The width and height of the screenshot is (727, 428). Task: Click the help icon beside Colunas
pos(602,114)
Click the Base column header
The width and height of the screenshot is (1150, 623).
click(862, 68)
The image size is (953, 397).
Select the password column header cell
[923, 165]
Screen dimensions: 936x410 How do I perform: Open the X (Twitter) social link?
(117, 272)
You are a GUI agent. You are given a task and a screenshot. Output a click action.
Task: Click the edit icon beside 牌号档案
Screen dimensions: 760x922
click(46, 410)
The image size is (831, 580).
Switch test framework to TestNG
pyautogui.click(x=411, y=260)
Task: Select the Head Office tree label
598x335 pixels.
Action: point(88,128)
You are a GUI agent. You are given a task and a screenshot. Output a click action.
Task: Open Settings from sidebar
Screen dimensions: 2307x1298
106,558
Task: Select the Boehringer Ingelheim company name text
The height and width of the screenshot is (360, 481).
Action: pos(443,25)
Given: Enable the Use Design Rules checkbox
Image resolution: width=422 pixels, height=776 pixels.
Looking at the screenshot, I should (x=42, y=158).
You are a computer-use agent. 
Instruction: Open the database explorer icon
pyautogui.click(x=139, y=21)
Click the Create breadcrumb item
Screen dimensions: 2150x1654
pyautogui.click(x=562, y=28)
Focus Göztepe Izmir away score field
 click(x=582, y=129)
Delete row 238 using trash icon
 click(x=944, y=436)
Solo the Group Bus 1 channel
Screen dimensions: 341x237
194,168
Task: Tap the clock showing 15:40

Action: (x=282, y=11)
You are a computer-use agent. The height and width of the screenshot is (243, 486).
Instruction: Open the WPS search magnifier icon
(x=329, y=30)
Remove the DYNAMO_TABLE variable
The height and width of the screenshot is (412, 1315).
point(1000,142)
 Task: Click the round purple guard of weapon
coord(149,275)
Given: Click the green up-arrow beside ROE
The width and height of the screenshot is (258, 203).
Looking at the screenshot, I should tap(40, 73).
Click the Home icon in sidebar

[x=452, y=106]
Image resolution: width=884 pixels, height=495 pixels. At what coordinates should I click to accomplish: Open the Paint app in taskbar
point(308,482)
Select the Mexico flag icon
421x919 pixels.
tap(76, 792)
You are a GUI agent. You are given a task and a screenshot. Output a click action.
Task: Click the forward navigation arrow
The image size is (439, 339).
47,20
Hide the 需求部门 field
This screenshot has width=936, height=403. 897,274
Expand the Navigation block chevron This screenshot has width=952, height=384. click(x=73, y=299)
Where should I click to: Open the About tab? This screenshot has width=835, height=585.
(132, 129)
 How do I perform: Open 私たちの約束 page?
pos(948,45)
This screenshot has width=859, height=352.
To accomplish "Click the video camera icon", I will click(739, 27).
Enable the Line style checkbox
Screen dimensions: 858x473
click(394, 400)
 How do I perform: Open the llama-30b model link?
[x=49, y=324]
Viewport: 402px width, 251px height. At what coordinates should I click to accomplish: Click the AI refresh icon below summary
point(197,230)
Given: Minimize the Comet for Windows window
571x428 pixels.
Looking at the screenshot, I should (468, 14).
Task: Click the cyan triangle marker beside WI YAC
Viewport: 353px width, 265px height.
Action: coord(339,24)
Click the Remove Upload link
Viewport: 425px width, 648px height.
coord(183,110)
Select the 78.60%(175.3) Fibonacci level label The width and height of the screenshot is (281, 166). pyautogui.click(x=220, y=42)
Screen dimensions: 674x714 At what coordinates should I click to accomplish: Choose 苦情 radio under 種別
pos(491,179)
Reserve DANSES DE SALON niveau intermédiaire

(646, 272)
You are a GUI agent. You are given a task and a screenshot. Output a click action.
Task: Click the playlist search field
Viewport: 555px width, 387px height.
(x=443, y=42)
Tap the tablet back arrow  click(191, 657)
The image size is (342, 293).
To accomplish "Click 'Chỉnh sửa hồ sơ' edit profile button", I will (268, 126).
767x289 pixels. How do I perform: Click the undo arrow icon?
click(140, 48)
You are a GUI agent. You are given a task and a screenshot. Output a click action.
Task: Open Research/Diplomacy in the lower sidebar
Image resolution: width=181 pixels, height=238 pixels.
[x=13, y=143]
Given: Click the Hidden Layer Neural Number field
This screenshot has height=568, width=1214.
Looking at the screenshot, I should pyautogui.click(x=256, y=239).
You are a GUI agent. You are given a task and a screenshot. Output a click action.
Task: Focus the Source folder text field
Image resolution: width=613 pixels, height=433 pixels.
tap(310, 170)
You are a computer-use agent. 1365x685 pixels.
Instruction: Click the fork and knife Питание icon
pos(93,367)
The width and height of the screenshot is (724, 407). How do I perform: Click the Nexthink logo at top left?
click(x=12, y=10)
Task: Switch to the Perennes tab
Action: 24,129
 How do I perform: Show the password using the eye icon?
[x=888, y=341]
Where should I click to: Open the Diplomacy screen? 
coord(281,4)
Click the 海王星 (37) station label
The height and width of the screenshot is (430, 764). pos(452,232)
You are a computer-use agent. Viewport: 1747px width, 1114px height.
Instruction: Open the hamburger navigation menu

AIM OF THE EXERCISE:
Write out the lines from the line containing "This screenshot has width=859, height=352." up to and including the line containing "click(140, 48)", reproducing them precisely.

FULL ANSWER:
This screenshot has width=859, height=352.
To accomplish "Click the video camera icon", I will click(739, 27).
Enable the Line style checkbox
Screen dimensions: 858x473
click(394, 400)
 How do I perform: Open the llama-30b model link?
[x=49, y=324]
Viewport: 402px width, 251px height. At what coordinates should I click to accomplish: Click the AI refresh icon below summary
point(197,230)
Given: Minimize the Comet for Windows window
571x428 pixels.
Looking at the screenshot, I should (468, 14).
Task: Click the cyan triangle marker beside WI YAC
Viewport: 353px width, 265px height.
Action: coord(339,24)
Click the Remove Upload link
Viewport: 425px width, 648px height.
coord(183,110)
Select the 78.60%(175.3) Fibonacci level label The width and height of the screenshot is (281, 166). pyautogui.click(x=220, y=42)
Screen dimensions: 674x714 At what coordinates should I click to accomplish: Choose 苦情 radio under 種別
pos(491,179)
Reserve DANSES DE SALON niveau intermédiaire

(646, 272)
You are a GUI agent. You are given a task and a screenshot. Output a click action.
Task: Click the playlist search field
Viewport: 555px width, 387px height.
(x=443, y=42)
Tap the tablet back arrow  click(191, 657)
The image size is (342, 293).
To accomplish "Click 'Chỉnh sửa hồ sơ' edit profile button", I will (268, 126).
767x289 pixels. How do I perform: Click the undo arrow icon?
click(140, 48)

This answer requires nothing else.